====== Source document

Strategy: Retrieve similar citations from database, use ML to rank/select.
Advantages:
- Leverages existing resolved citations
- Good for rare author/work combinations
- Can explain predictions via retrieved examples
Architecture:
Input: "Thuc. 3.38"
↓
Embedding model → Dense vector representation
↓
Vector DB → Retrieve top-K similar resolved citations
↓
Ranking model → Score candidates
↓
Output: Highest-scoring URN
Recommended Approach: Hierarchical Classification (NOT seq2seq)
This implementation uses:
- Rule-based baseline (perseus-citation-processor) for 87.6% of citations
- Hierarchical DNN classifiers for the remaining 12.4%
- Author classifier (DeBERTa)
- Work classifier (DeBERTa, conditioned on author)
- Confidence scorer (DeBERTa) to validate rule-based outputs
Why hierarchical classification over seq2seq?
- Guaranteed valid URNs (no hallucination)
- Interpretable decisions (author vs work failures)
- Efficient (small vocabularies)
- Better uncertainty handling (top-k at each stage)
This project uses the perseus-citation-processor as the rule-based foundation:
Performance on 246K citations:
- ✅ 87.6% resolution rate (216K resolved)
- ❌ 12.4% unresolved (30K citations)
- ⚡ Fast: 28 seconds for 125 XML files
- 📚 Comprehensive author/work mappings (Greek, Latin, Scholia)
The DNN components handle the remaining 12.4% plus add confidence scoring.
Input Citation
↓
[perseus-citation-processor] ← Rule-based (87.6% coverage)
↓
┌───┴────┐
↓ ↓
Resolved Unresolved
↓ ↓
[Confidence [DNN Resolution
Scorer] Model]
↓ ↓
High conf? URN + conf
↓ ↓
Yes→Output Merge→Output
No↘ ↗
[DNN Model]
Purpose: Resolve the 30K citations that rule-based system couldn't handle.
Approach: Hierarchical Classification (NOT seq2seq generation)
Why Classification over Seq2Seq:
- URNs are structured catalog lookups, not creative text
- Guaranteed valid outputs - cannot hallucinate invalid author/work combinations
- Interpretable - see exactly which stage succeeded/failed
- Efficient - small vocabulary (~500 authors × ~50 works = 25K combinations)
- Better uncertainty handling - top-k predictions at each stage
Architecture: Multi-stage classification pipeline
"Hdt. 8.82"
↓
[Author Classifier] → tlg0016 (Herodotus) [confidence: 0.95]
↓
[Work Classifier] → tlg0016.tlg001 (Histories) [confidence: 0.92]
↓
[Edition Selector] → perseus-grc2 (rule-based: Greek text → grc)

============
====== Supplied information

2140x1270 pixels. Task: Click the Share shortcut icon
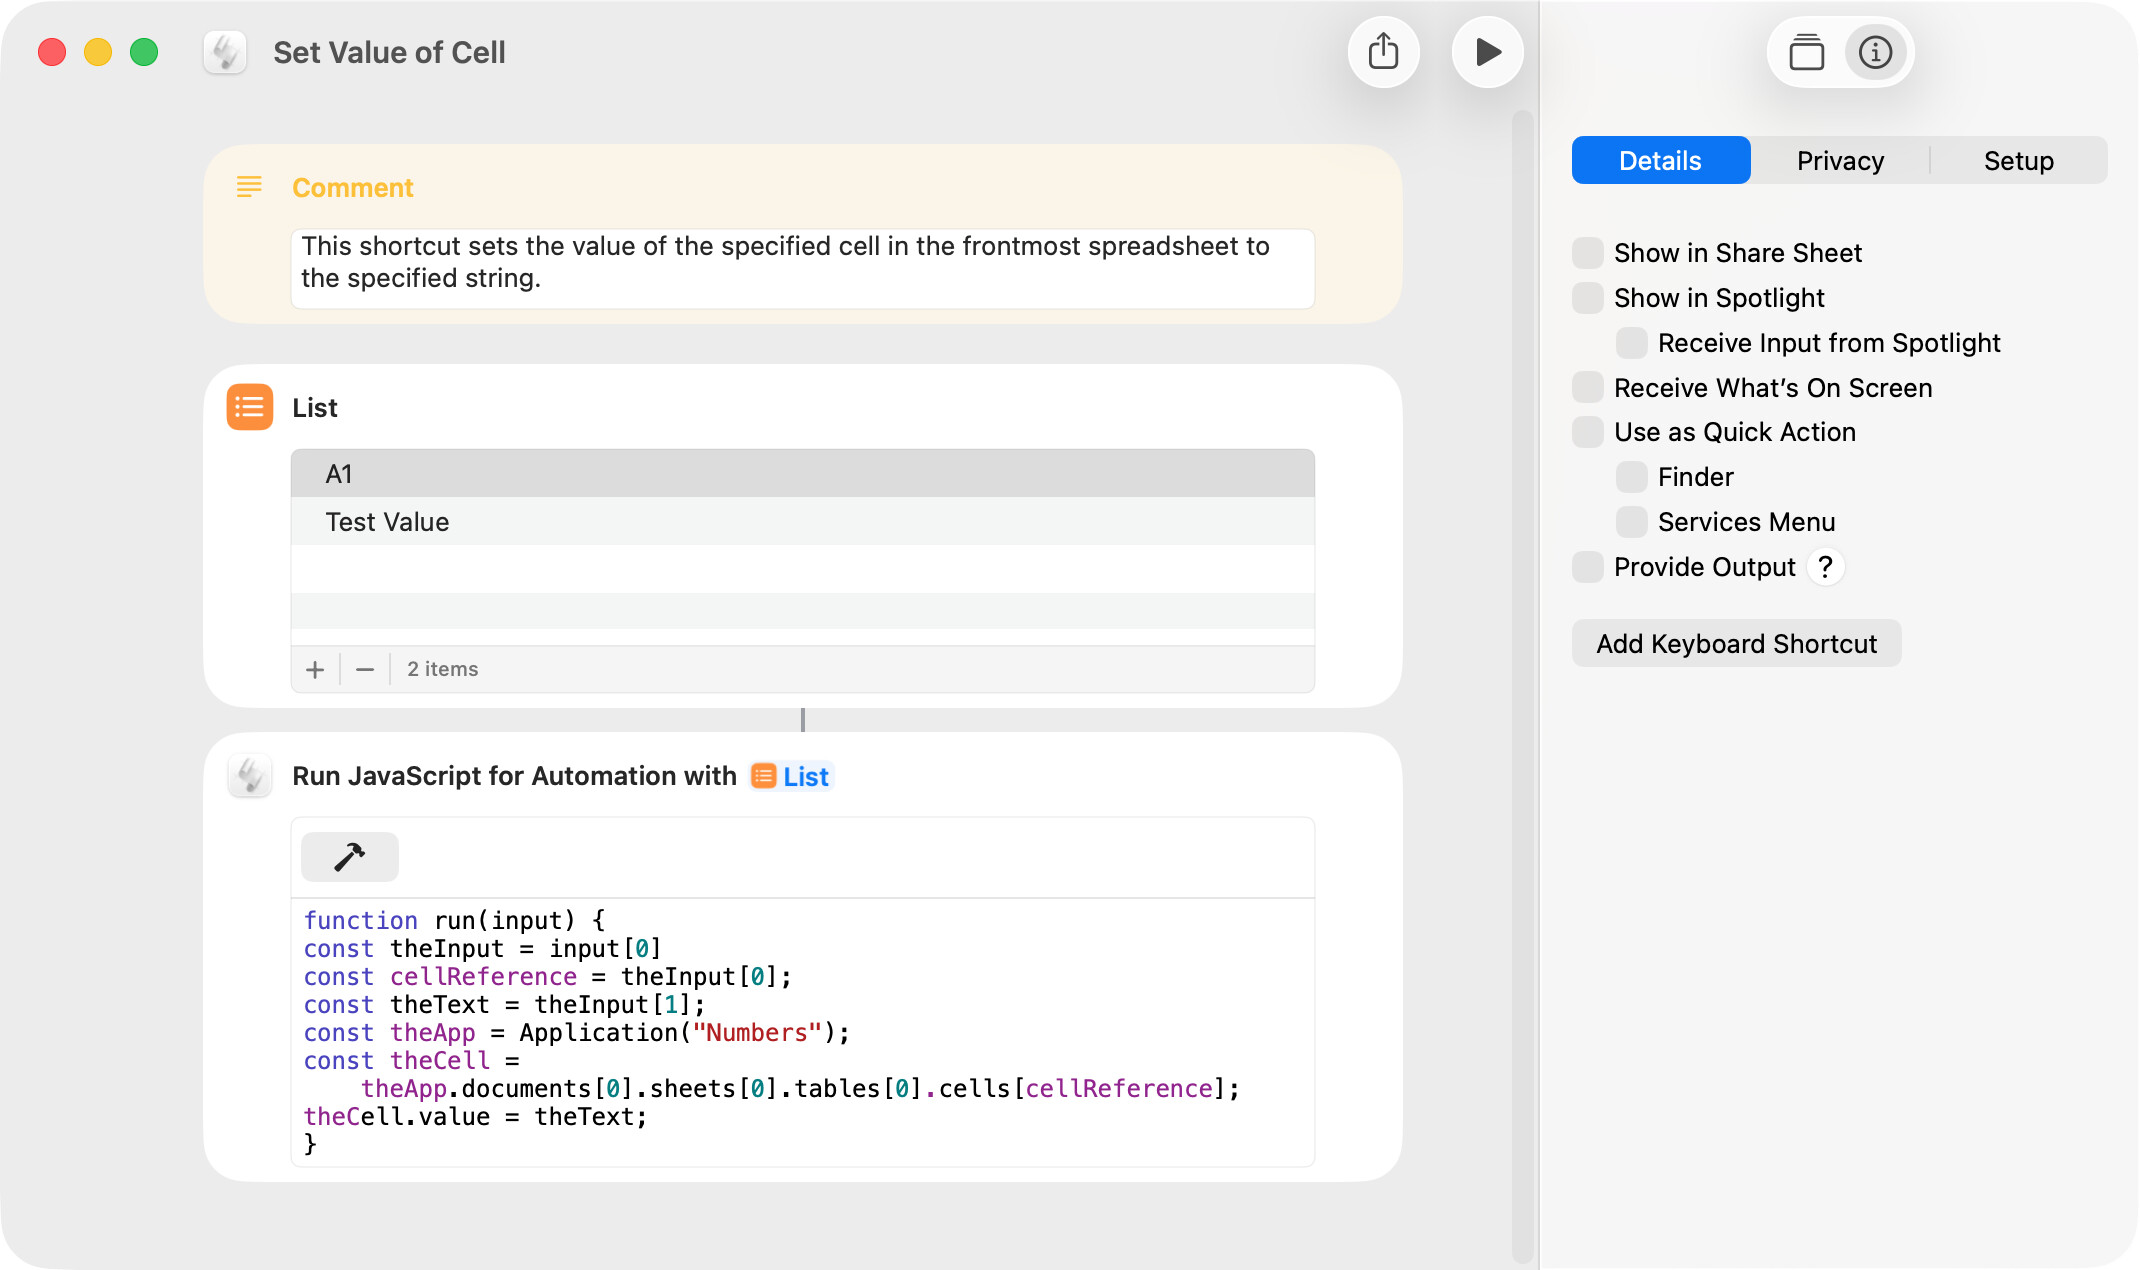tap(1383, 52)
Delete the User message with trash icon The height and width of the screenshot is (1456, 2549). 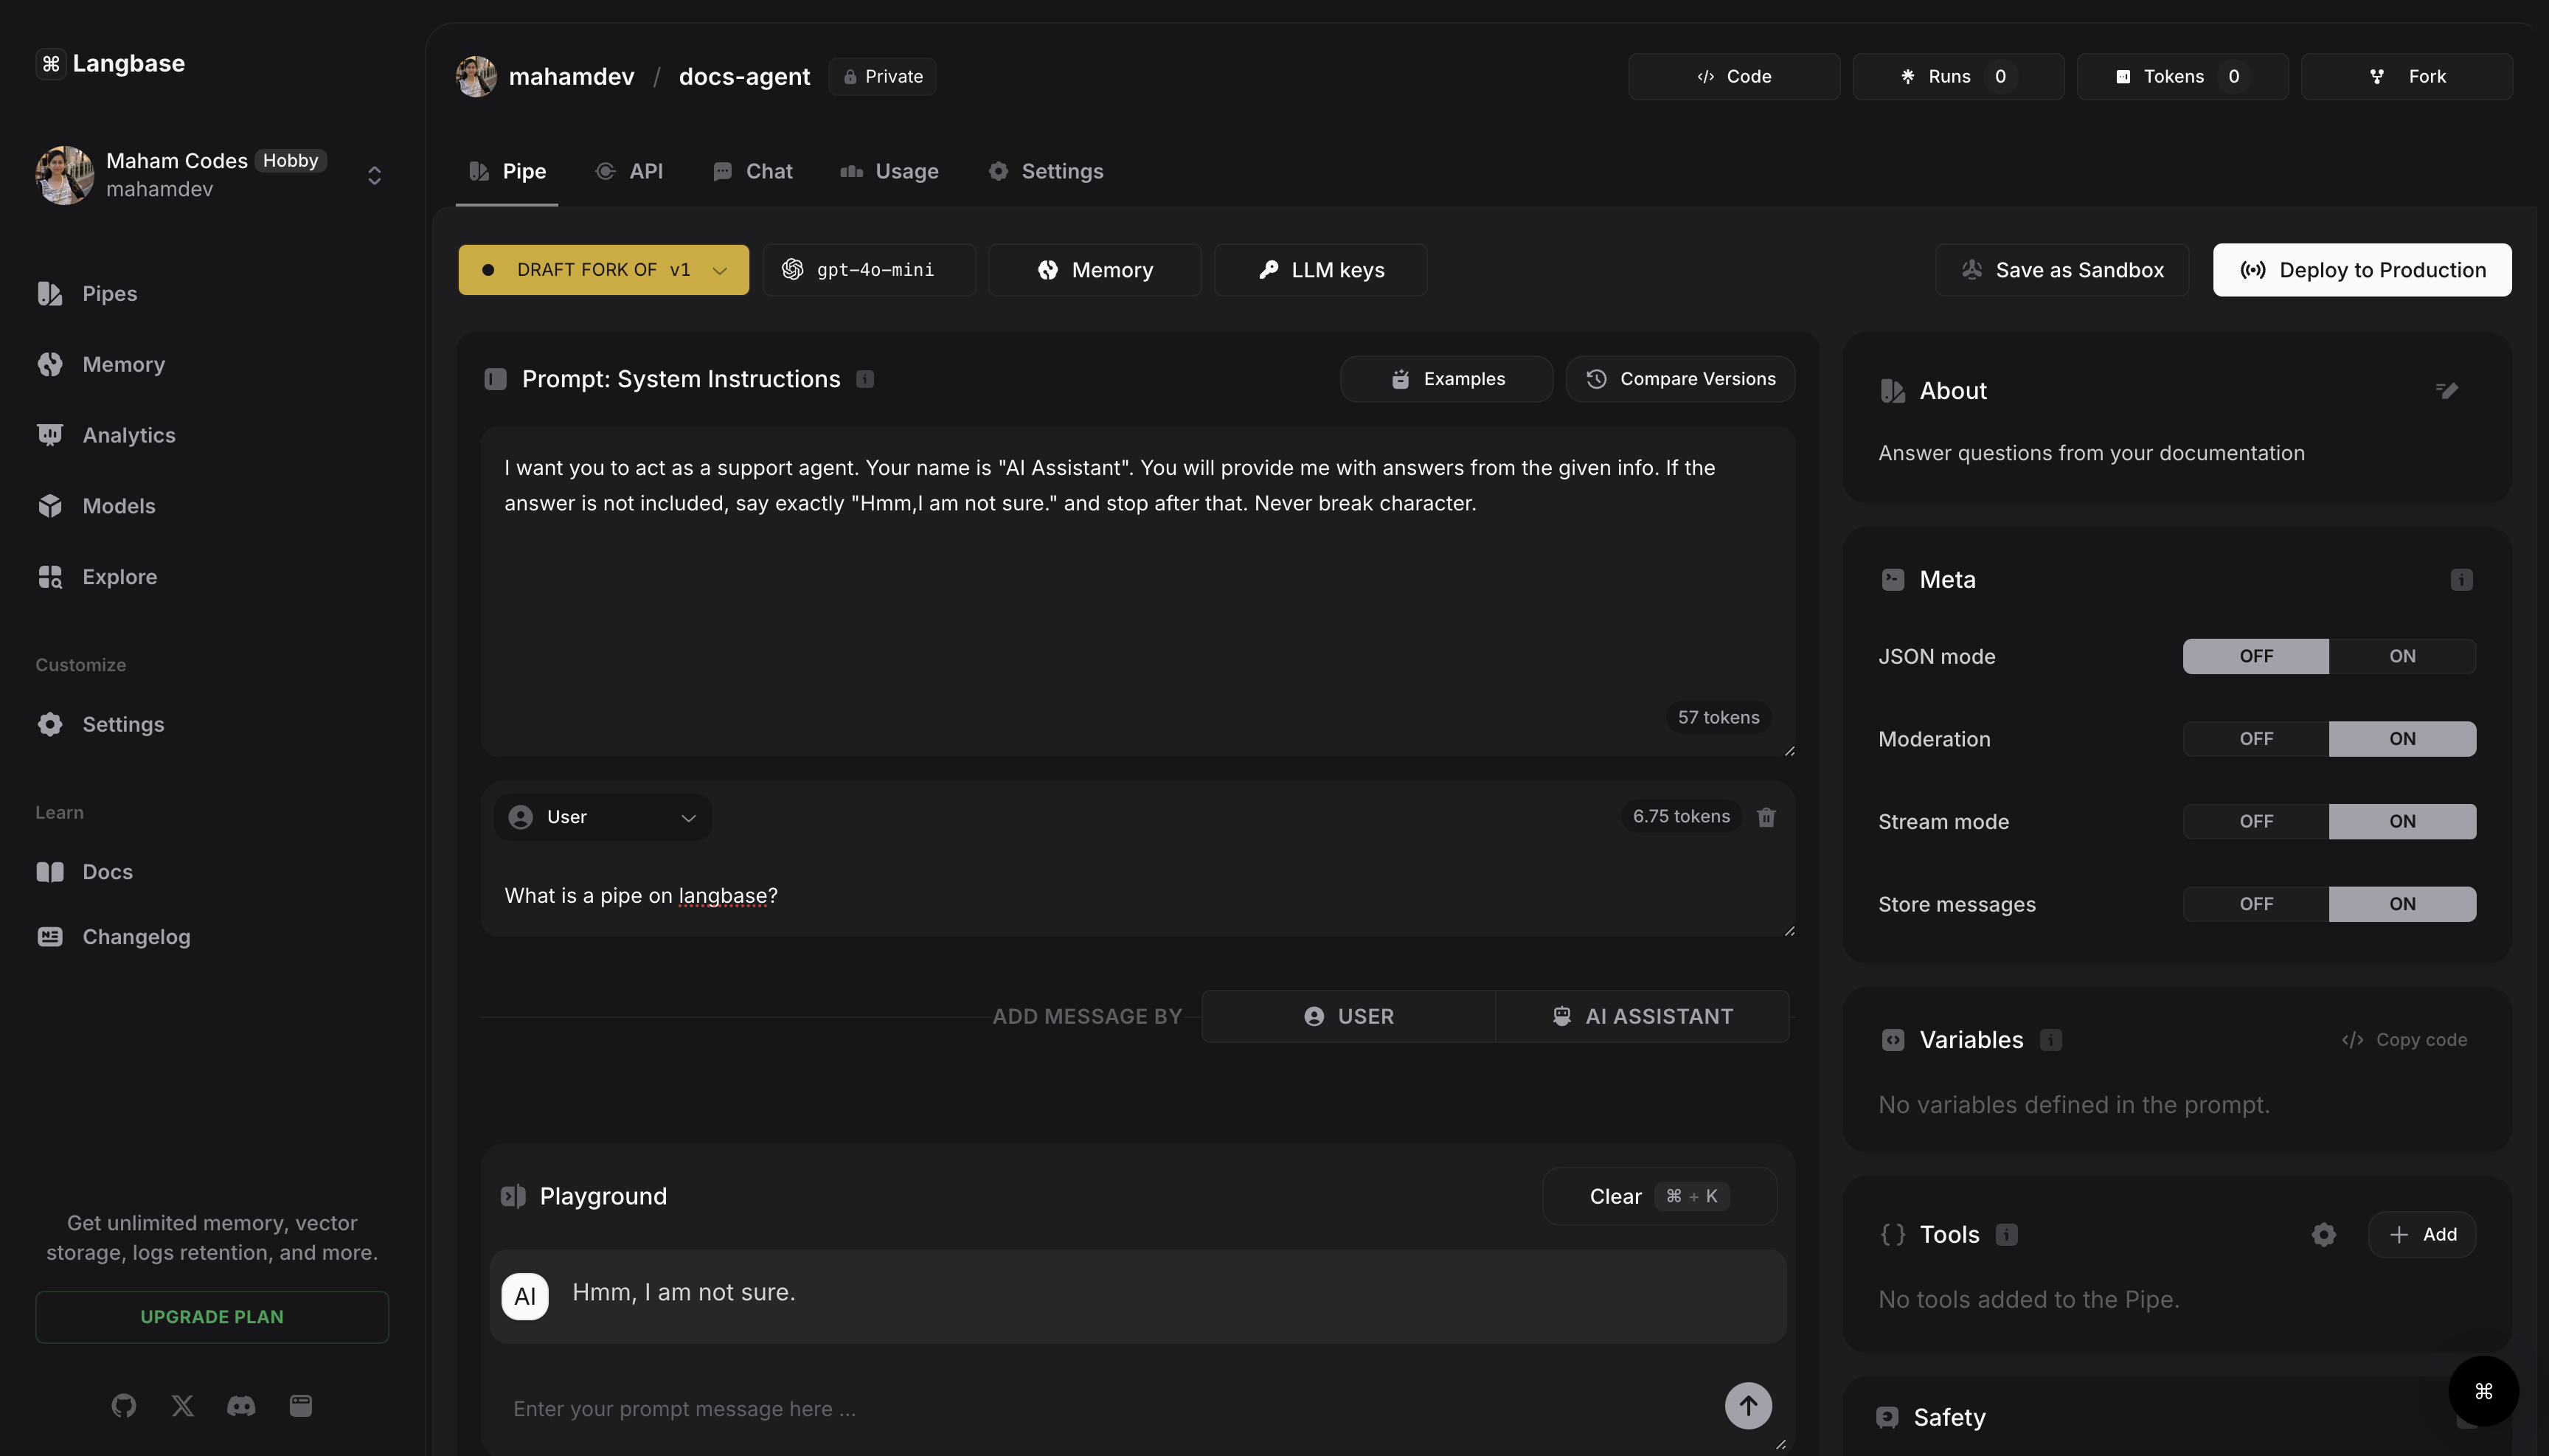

============

The tasks ::
a – According to the citation-resolution write-up, why does the DNN stage use classification rather than seq2seq generation? Answer in one to three sentences.
b – Retype the citation-resolution write-up from "- Work classifier" up to and including "URNs (no hallucination)".
c – Extend the citation-resolution write-up, picking up after its final line.

Response list ::
a – URNs are structured catalog lookups rather than creative text, so classification guarantees valid outputs and cannot hallucinate invalid author/work combinations. It is also interpretable, since you can see exactly which stage succeeded or failed. It is efficient because of its small vocabulary (about 500 authors × about 50 works, or 25K combinations), and it handles uncertainty better through top-k predictions at each stage.

b –
- Work classifier (DeBERTa, conditioned on author)
- Confidence scorer (DeBERTa) to validate rule-based outputs
Why hierarchical classification over seq2seq?
- Guaranteed valid URNs (no hallucination)

c –
↓
[Passage Parser] → 8.82 (rule-based extraction)
↓
Assemble: "urn:cts:greekLit:tlg0016.tlg001.perseus-grc2:8.82"
Implementation:
from transformers import AutoModelForSequenceClassification, AutoTokenizer
import torch
class AuthorClassifier:
"""Stage 1: Classify citation to author URN"""
def __init__(self):
# Load perseus-citation-processor author catalog
self.author_catalog = self.load_author_catalog() # ~500 Greek/Latin authors
self.author_to_id = {urn: i for i, urn in enumerate(self.author_catalog)}
self.id_to_author = {i: urn for urn, i in self.author_to_id.items()}
# DeBERTa classifier over author vocabulary
self.model = AutoModelForSequenceClassification.from_pretrained(
"microsoft/deberta-v3-base",
num_labels=len(self.author_catalog)
)
self.tokenizer = AutoTokenizer.from_pretrained("microsoft/deberta-v3-base")
def predict(self, citation_text, context=""):
"""Predict top-k authors with confidence scores"""
# Input format: "[citation] [SEP] [context]"
text = f"{citation_text} [SEP] {context}"
inputs = self.tokenizer(text, return_tensors="pt", truncation=True, max_length=512)
# Get predictions
outputs = self.model(**inputs)
probs = torch.softmax(outputs.logits, dim=-1)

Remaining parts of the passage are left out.